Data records
- - - -

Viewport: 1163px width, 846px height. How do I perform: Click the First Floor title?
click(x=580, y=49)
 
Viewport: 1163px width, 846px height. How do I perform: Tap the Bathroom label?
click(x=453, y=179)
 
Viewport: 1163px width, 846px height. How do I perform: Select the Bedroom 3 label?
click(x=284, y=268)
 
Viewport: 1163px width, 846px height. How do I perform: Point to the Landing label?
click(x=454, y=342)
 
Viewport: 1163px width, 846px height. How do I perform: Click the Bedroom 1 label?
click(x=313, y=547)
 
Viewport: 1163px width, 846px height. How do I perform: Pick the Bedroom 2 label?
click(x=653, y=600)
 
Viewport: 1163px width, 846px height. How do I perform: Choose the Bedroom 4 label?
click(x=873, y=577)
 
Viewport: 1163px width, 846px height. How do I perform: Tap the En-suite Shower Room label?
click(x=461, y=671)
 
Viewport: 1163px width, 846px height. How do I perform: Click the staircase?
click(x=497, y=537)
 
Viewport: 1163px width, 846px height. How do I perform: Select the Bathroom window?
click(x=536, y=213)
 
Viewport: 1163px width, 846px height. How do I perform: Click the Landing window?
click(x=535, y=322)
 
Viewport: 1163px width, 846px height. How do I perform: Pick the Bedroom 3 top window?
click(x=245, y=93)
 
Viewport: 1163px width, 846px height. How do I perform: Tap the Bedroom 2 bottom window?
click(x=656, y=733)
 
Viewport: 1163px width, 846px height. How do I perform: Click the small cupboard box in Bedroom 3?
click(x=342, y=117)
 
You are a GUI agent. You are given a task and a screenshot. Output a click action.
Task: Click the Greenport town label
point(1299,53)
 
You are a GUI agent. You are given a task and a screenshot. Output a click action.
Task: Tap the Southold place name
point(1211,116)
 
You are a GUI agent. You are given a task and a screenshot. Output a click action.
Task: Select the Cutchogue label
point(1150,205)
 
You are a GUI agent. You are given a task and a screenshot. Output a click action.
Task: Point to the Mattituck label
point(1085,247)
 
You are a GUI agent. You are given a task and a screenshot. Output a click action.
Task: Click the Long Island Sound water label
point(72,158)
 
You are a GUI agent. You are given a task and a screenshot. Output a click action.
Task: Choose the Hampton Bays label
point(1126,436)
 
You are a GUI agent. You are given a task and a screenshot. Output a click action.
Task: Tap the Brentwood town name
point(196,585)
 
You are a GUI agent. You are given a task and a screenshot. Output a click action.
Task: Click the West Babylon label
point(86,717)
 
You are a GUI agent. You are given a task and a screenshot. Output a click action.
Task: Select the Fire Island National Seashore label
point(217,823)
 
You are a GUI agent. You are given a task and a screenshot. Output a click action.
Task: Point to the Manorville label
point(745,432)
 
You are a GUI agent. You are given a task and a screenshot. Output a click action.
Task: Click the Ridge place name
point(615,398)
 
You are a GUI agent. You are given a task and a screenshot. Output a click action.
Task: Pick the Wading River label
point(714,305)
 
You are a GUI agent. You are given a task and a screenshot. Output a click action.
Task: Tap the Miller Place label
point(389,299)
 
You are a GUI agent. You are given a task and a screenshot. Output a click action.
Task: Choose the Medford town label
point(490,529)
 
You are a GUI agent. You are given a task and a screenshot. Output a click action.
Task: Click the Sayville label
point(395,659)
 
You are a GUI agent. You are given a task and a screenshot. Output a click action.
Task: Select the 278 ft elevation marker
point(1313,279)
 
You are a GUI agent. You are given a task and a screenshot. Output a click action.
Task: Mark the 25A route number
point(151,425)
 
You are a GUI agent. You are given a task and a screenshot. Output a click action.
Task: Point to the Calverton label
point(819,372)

- - - -

Print, unchanged, only the stretch of the listing above from the line that contains "the Bathroom label?" through the line that contains "click(x=873, y=577)".

Viewport: 1163px width, 846px height. How do I perform: Tap the Bathroom label?
click(x=453, y=179)
 
Viewport: 1163px width, 846px height. How do I perform: Select the Bedroom 3 label?
click(x=284, y=268)
 
Viewport: 1163px width, 846px height. How do I perform: Point to the Landing label?
click(x=454, y=342)
 
Viewport: 1163px width, 846px height. How do I perform: Click the Bedroom 1 label?
click(x=313, y=547)
 
Viewport: 1163px width, 846px height. How do I perform: Pick the Bedroom 2 label?
click(x=653, y=600)
 
Viewport: 1163px width, 846px height. How do I perform: Choose the Bedroom 4 label?
click(x=873, y=577)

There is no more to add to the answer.